Passage given ->
• • • •

Defendant argues that his conviction on Counts 1 through 8 of the Indictment must be overturned because the Government's allegations concerning these representations "were proven to be false." Defendant proceeds to cite evidence presented at trial that contradicts the Government's assertions that many of the alleged representations were false or that he represented that Exxon was interested in buying the VPC technology. In response, the Government cites evidence to support a finding by the jury that Defendant made these representations and that each of them was false. In light of such conflicting evidence, I cannot conclude that there was insufficient evidence to support Defendant's conviction on Counts 1 through 8 without impermissibly re-weighing the evidence and the credibility of witnesses. See Burks v. United States, 437 U.S. 1, 16 (1978) ("Even the trial court, which has heard testimony of witnesses firsthand, is not to weigh the evidence or assess the credibility of witnesses when it judges the merits of a motion for acquittal.").
Although Defendant disputes that the Government proved any of the misrepresentations alleged in support of Counts 1 through 8, his primary argument which recurs throughout the motion is that the Government presented no evidence that Defendant misrepresented the results of the NIPER testing done on VPC. This argument therefore merits special consideration. Despite his assertion that there was no evidence that he misrepresented the NIPER test results, Defendant acknowledges that William Marshall testified at trial that he advised Defendant that some of the data in the NIPER test results was wrong. Other witnesses testified that they told Defendant that testing performed by NAFF failed to demonstrate any positive benefits from the use of VPC, thereby further supporting a finding that Defendant knew that the NIPER test results were wrong. Defendant argues, however, that the relevant testimony of these witnesses, Mr. Marshall in particular, was erroneously admitted because it constituted expert opinions from lay witnesses. The crux of Defendant's argument regarding the NIPER test results then is essentially that the supporting evidence was erroneously admitted. This argument will therefore be addressed in the context of Defendant's motion for a new trial under Rule 33.
Defendant also cites to the trial testimony of Frank Cox and Donald Stedman, defense experts who generally testified that Defendant accurately represented the results of the NIPER tests and that these results were consistent with what is generally known about the components of VPC. The jury, however, was free to reject the opinions of these witnesses, and I may not substitute my impressions of these witnesses or their testimony with those of the jury.

• • • •

Provided material ->
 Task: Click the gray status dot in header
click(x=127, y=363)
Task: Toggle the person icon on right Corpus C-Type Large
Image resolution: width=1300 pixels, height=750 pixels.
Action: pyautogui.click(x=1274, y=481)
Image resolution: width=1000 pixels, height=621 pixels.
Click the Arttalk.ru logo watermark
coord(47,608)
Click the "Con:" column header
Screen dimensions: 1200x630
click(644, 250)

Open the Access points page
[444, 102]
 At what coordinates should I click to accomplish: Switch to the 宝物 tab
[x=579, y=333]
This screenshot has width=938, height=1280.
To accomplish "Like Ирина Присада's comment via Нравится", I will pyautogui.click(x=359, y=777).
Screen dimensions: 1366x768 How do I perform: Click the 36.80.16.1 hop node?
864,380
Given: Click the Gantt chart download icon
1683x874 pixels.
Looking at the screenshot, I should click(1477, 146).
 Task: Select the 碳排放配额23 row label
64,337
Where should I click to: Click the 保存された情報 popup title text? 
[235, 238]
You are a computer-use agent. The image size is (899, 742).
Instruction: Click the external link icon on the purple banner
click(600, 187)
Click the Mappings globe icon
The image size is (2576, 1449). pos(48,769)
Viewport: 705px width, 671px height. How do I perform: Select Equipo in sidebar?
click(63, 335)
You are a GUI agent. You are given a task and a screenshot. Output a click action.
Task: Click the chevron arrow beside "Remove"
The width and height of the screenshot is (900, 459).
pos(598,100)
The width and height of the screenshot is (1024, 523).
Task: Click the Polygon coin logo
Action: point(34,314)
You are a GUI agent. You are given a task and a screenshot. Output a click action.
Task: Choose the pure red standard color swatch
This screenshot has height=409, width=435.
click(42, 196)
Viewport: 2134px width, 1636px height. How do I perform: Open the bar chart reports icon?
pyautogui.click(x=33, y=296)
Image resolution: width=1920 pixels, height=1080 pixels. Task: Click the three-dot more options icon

• • • •

Problem set ->
[1] Return the portion of the court opinion from "Defendant also cites" up to and including "of the jury.", copied word for word.
[2] In the court opinion, which two defense experts does Defendant cite on the NIPER test results?

Results by task ->
[1]
Defendant also cites to the trial testimony of Frank Cox and Donald Stedman, defense experts who generally testified that Defendant accurately represented the results of the NIPER tests and that these results were consistent with what is generally known about the components of VPC. The jury, however, was free to reject the opinions of these witnesses, and I may not substitute my impressions of these witnesses or their testimony with those of the jury.

[2] Frank Cox and Donald Stedman.